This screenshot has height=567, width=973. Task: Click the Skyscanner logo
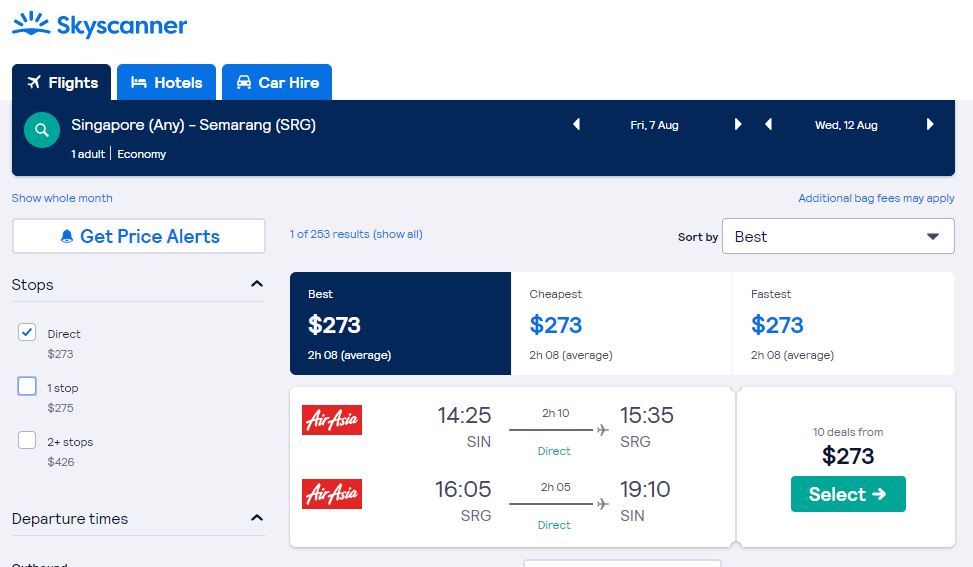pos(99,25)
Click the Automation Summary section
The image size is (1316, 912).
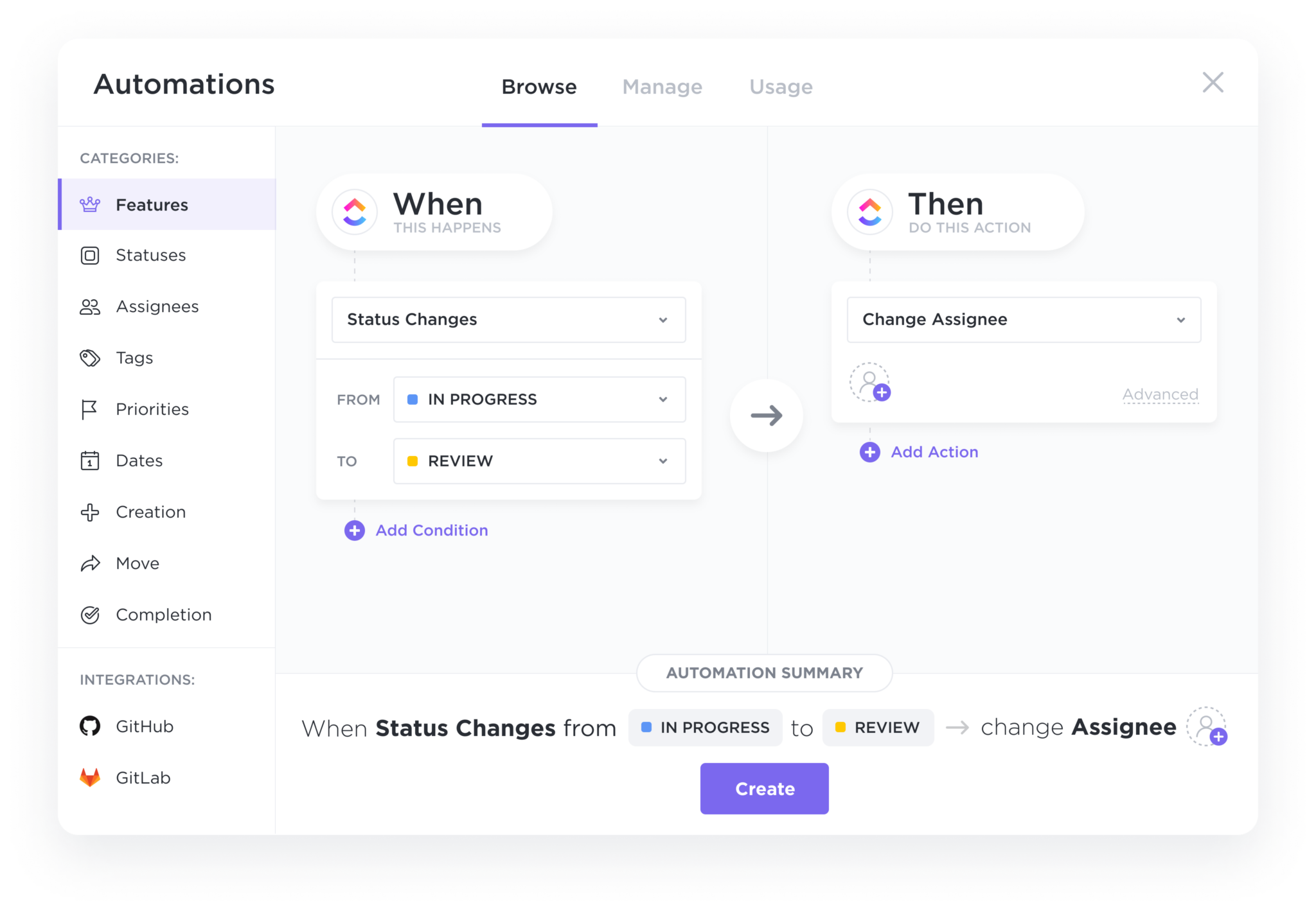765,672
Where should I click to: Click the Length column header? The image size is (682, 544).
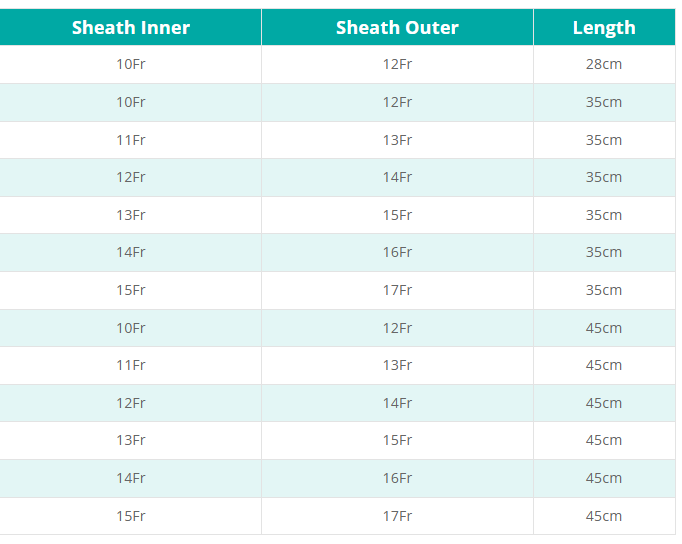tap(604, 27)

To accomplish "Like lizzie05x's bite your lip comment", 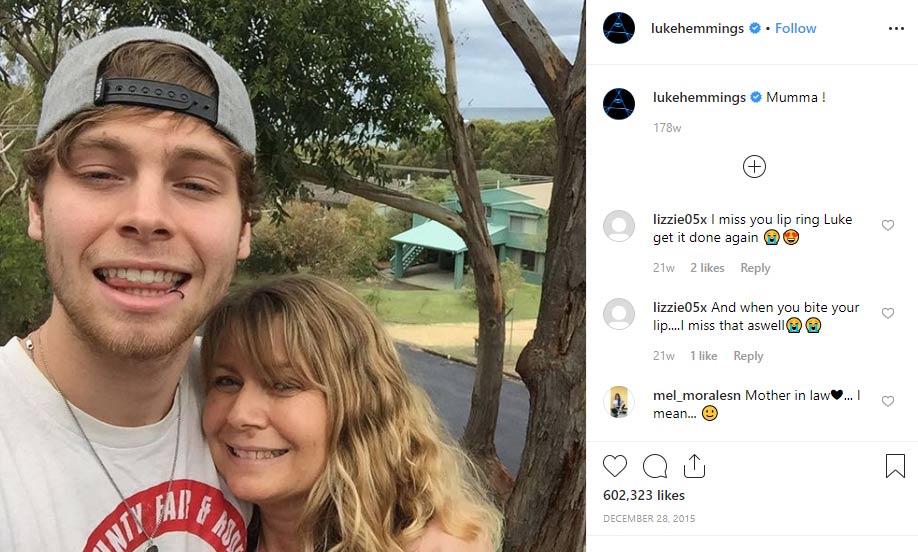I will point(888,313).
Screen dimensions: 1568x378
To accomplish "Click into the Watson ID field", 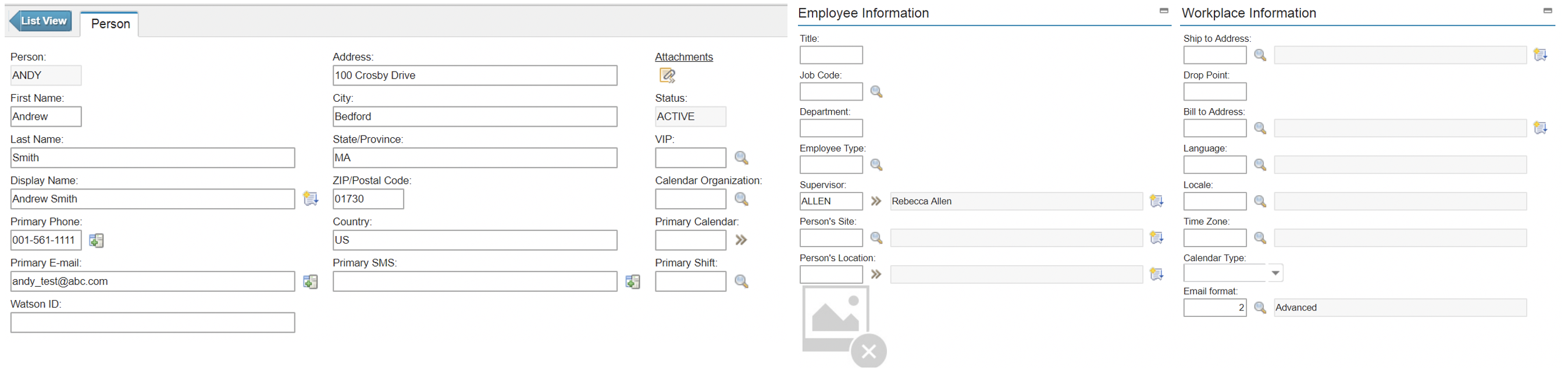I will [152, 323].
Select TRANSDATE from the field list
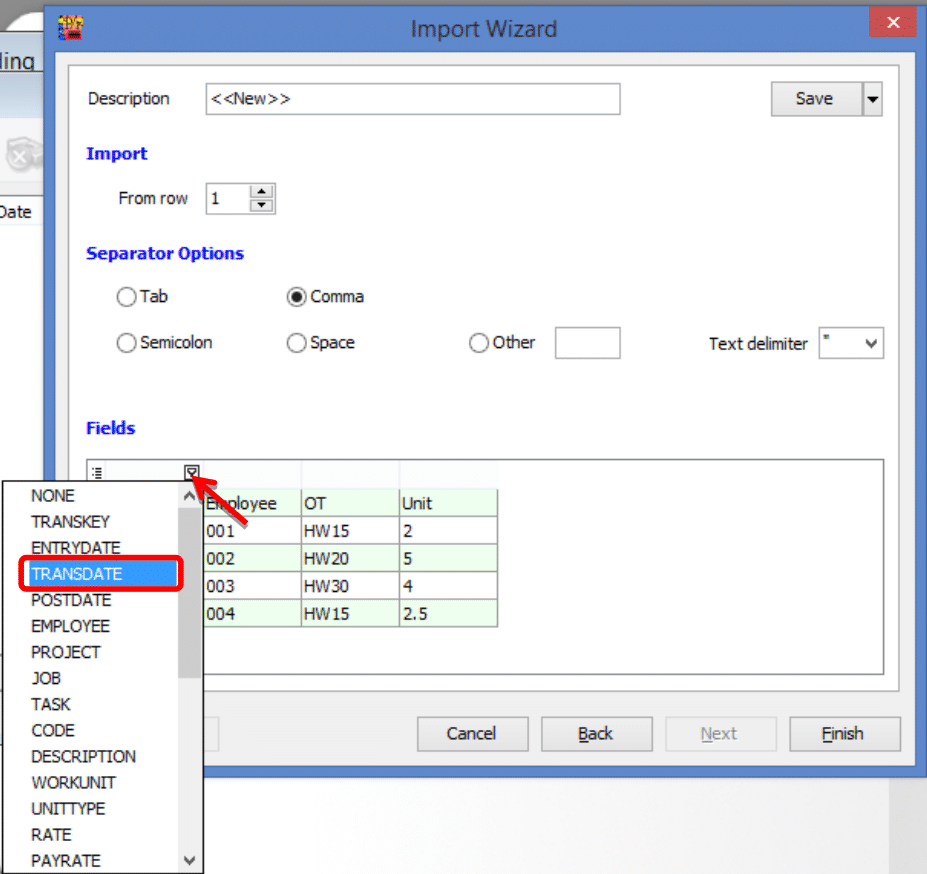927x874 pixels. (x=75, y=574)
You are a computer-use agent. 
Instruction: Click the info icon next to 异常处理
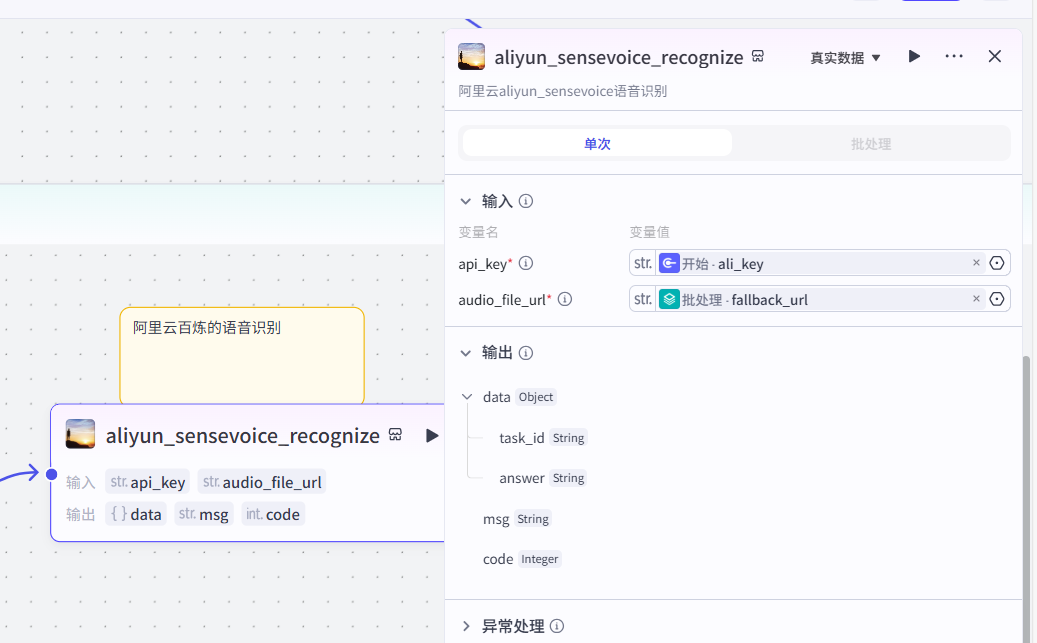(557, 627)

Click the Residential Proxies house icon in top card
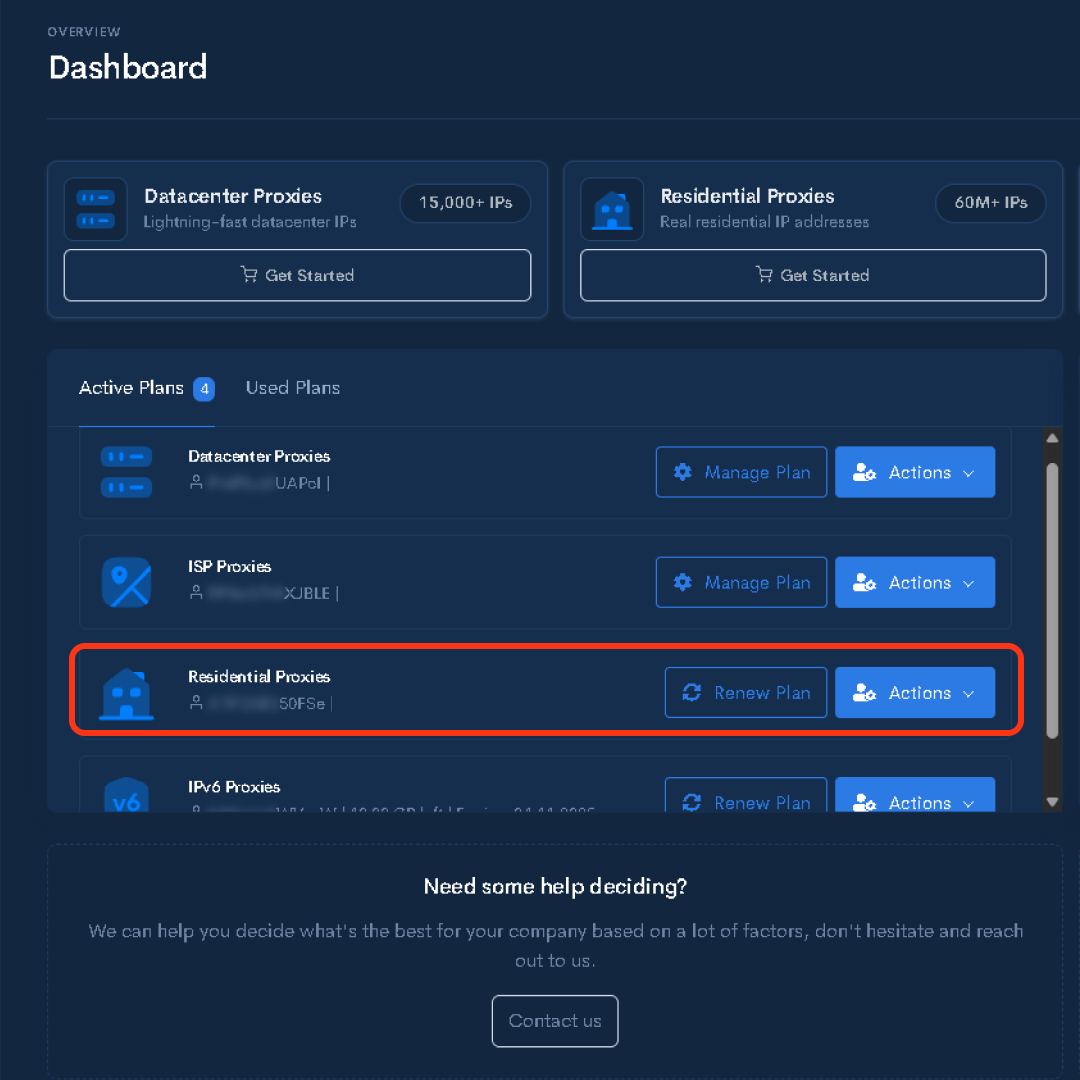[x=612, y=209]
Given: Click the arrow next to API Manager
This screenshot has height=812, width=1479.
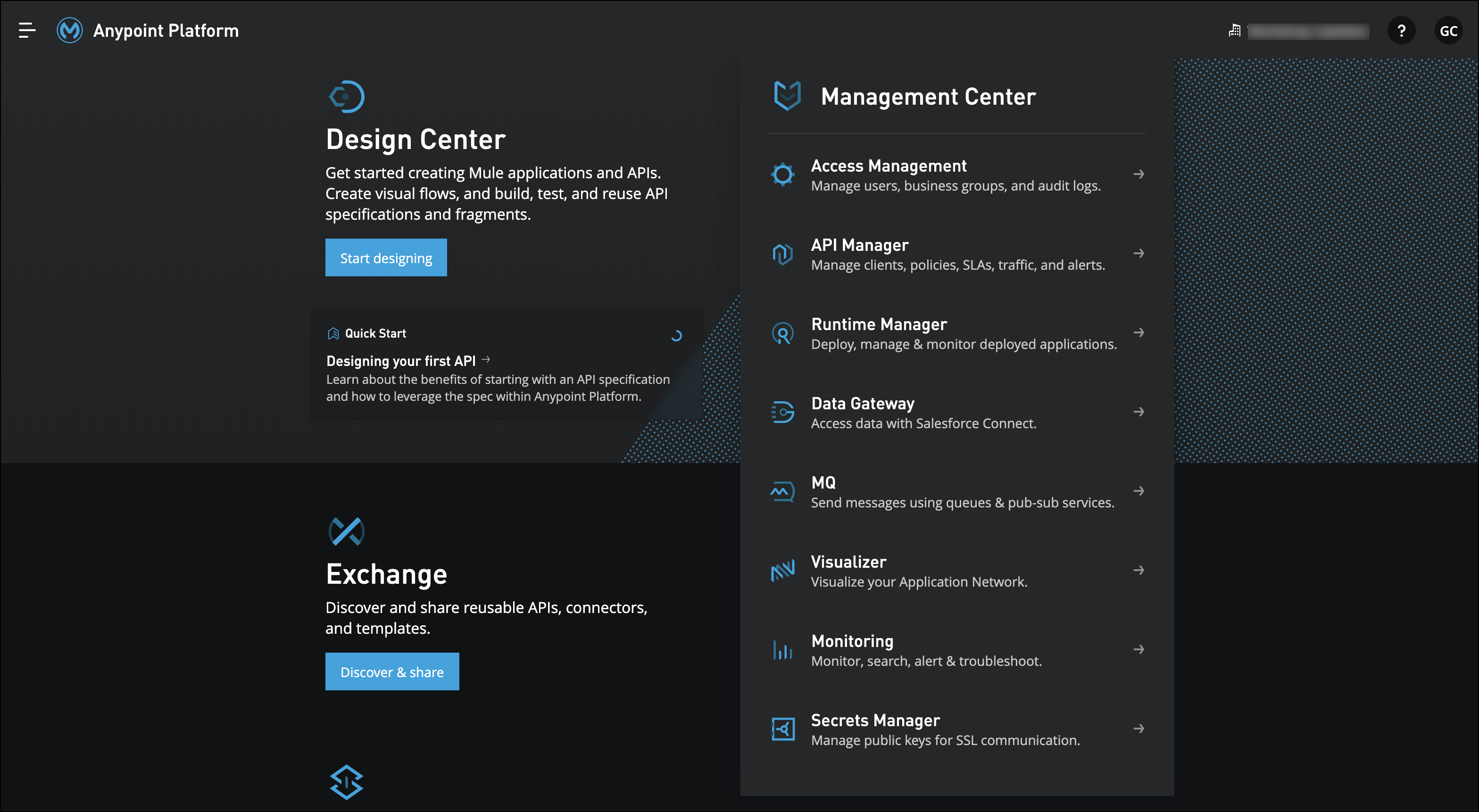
■ ■ ■ ■ ■
(What to do): I would like you to retype exactly the lines running from the one containing "Instruction: Click the info icon next to 异常处理" to the last line of the entries, both included, leaving all pictures out.

(Output):
Instruction: Click the info icon next to 异常处理
(557, 627)

Click the Residential Proxies house icon in top card
[x=612, y=209]
Given: Click the arrow next to API Manager
This screenshot has height=812, width=1479.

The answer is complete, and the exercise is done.